Qui sait si le vrai Dieu n’a pas rompu avec ses champions attitrés pour aller habiter incognito le cœur de ceux qui ne le nomment pas, mais vivent de sa vie ? En tout cas la situation est grave. Elle exige les réflexions et les efforts de tous les hommes religieux, et principalement de ceux qui ont charge d’âmes. Par quel filtre de repentir, de douleur, de labeur obstiné, ne devra pas passer notre conception de Dieu, pour ressortir limpide, salutaire, libératrice, comme elle jaillissait du cœur des vieux Prophètes et de Jésus.

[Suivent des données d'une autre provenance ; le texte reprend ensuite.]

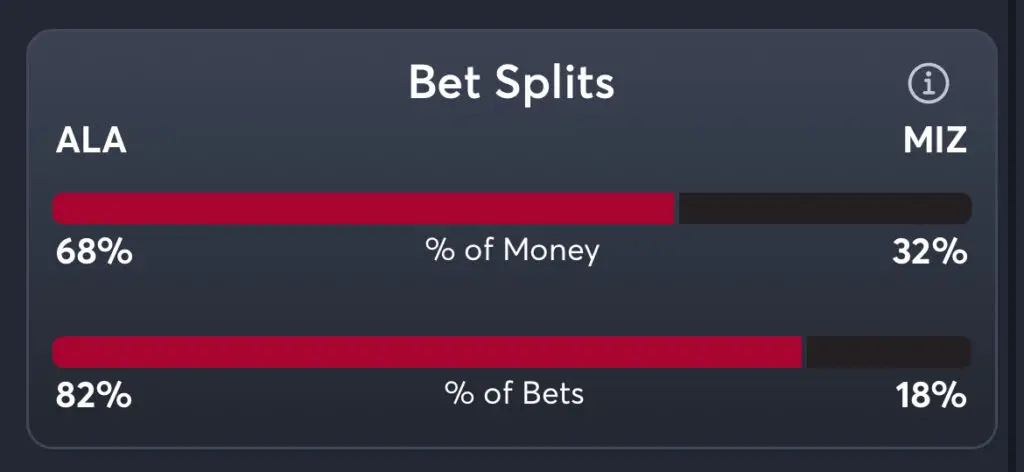The image size is (1024, 472).
Task: Click the 68% money value
Action: (x=93, y=252)
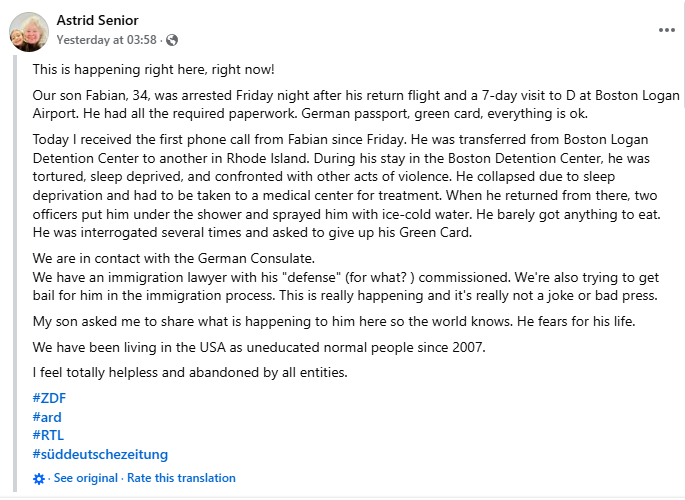The image size is (685, 500).
Task: Click Astrid Senior's profile picture
Action: (29, 31)
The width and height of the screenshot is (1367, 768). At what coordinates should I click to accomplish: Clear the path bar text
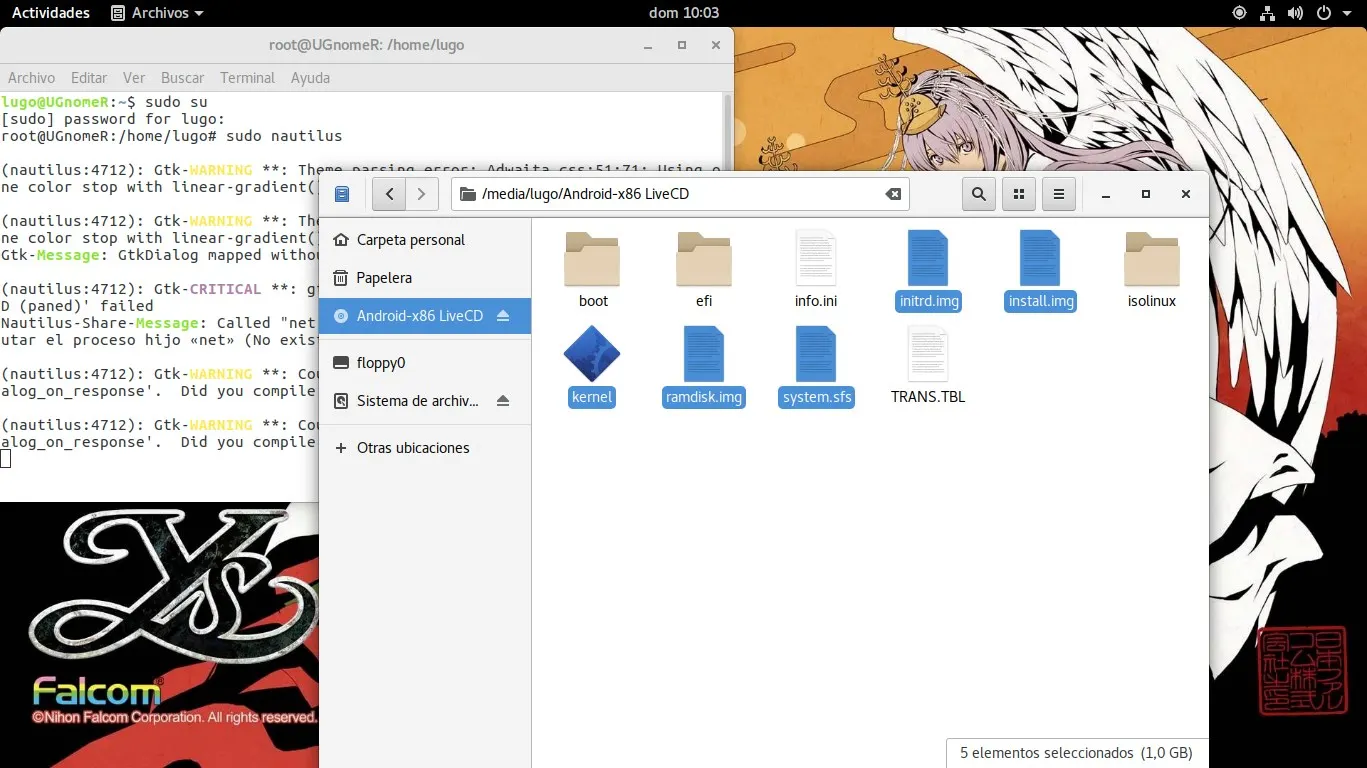pyautogui.click(x=892, y=194)
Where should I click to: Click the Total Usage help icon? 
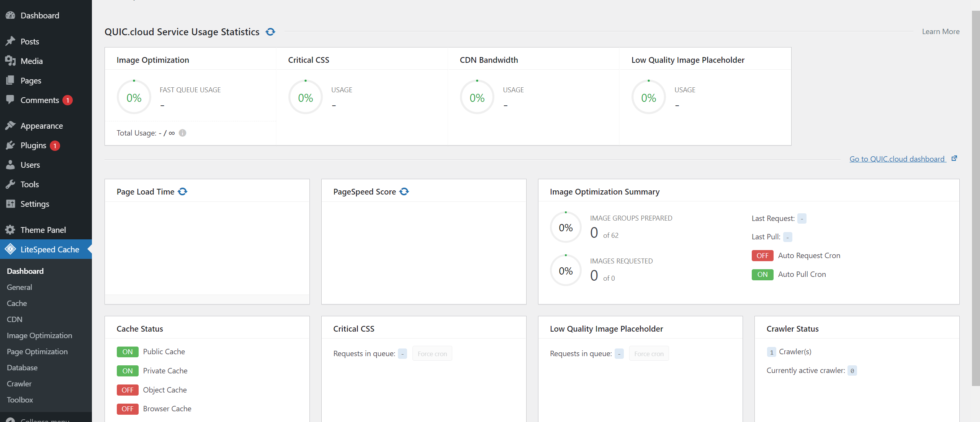[x=182, y=133]
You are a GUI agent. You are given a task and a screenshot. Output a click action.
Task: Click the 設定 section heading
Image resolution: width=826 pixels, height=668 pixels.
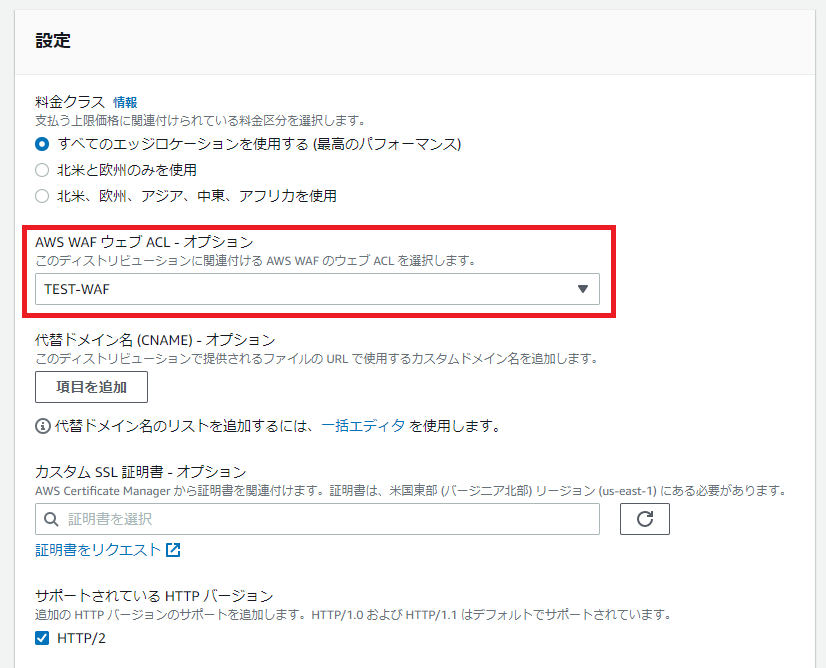52,41
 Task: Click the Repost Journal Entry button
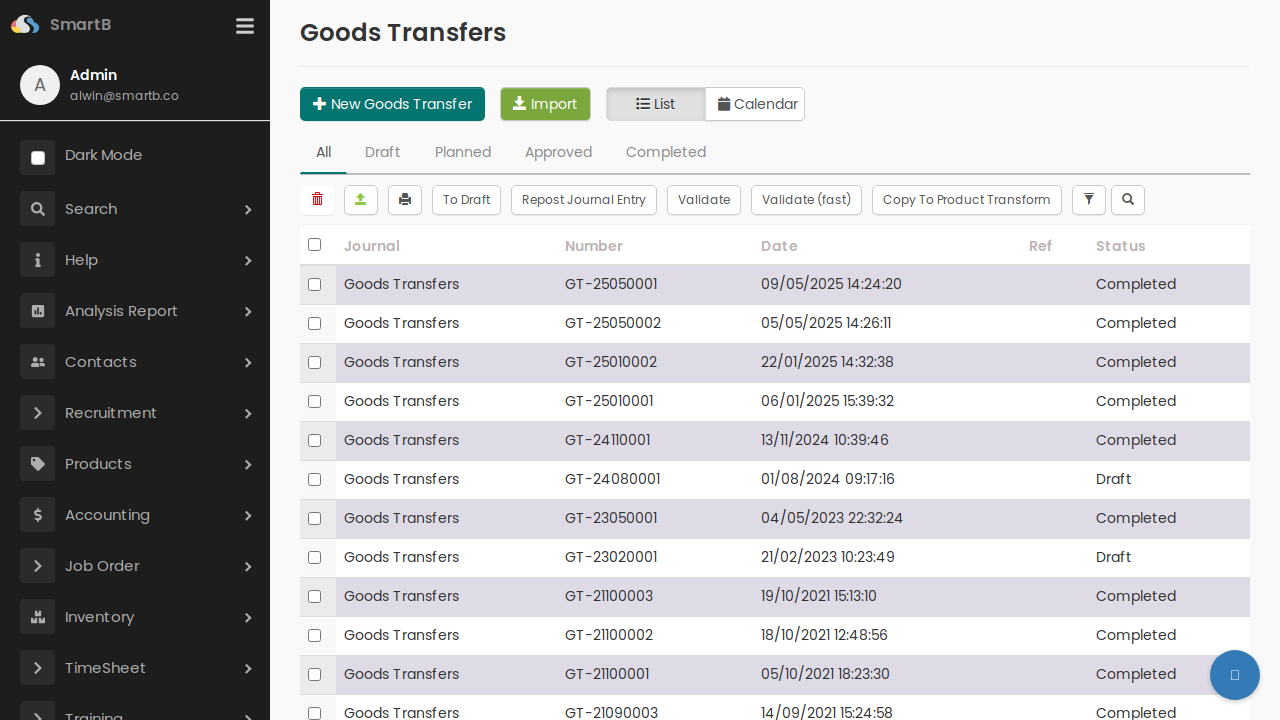point(583,200)
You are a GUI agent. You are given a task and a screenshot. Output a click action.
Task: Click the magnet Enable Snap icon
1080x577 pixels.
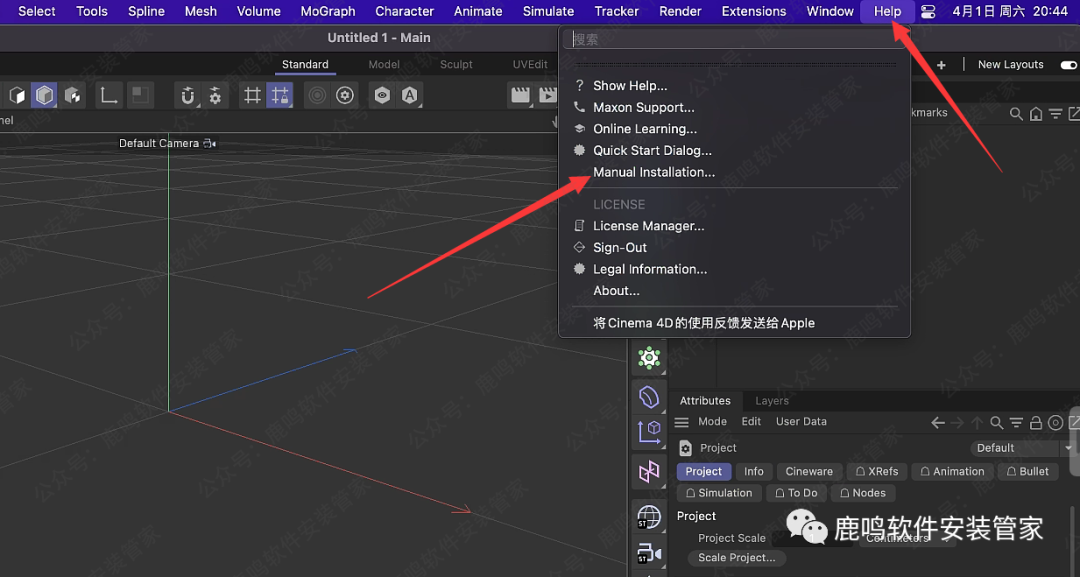[187, 96]
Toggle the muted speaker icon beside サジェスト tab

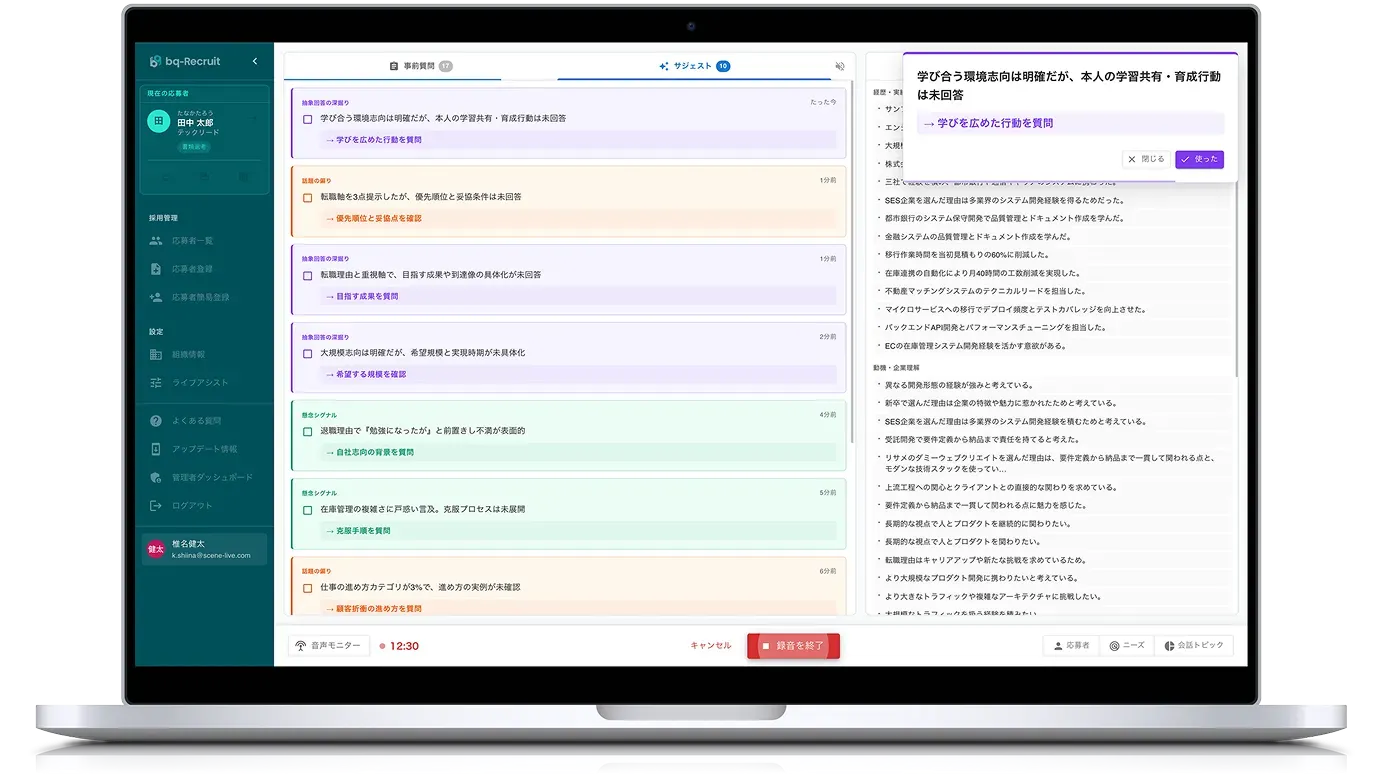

Mais ils se trompent, les athées convaincus qui parlent de la disparition de Dieu, ou qui pensent devoir le déraciner de nos âmes, afin d’en extirper les tares d’une religion momifiée, démoralisante, schismatique, étroite, adversaire de la liberté et du progrès humain. L’homme a besoin de Dieu. Plutôt que de s’en passer, il serrera dans ses bras de pauvres fétiches. Si vous voulez le délivrer de l’esclavage des doctrines étouffantes, donnez-lui une conception de Dieu où l’on respire à l’aise.
Le mal ne doit pas nous faire oublier le bien. L’idée de Dieu a brillé sur l’humanité d’une immense clarté. Vous-même, par atavisme, en restez imprégnés. On ne la remplacera jamais par rien que par elle-même, purifiée, remise au point du degré nouveau de conscience et de vie sociale. Que tous les hommes de bonne volonté suivent chacun leur chemin, fassent leur œuvre désintéressée ! Un jour, ils auront amassé dans la peine et l’angoisse les matériaux d’un édifice religieux nouveau, largement ventilé, hospitalier, digne de Dieu et de l’humanité.
Ce jour-là, nous devrons une reconnaissance particulière aux travailleurs de la première heure, y compris les pieux athées, que l’insuffisance des religions existantes avait jetés dans la négation et fait se replier sur eux-mêmes pour chercher mieux.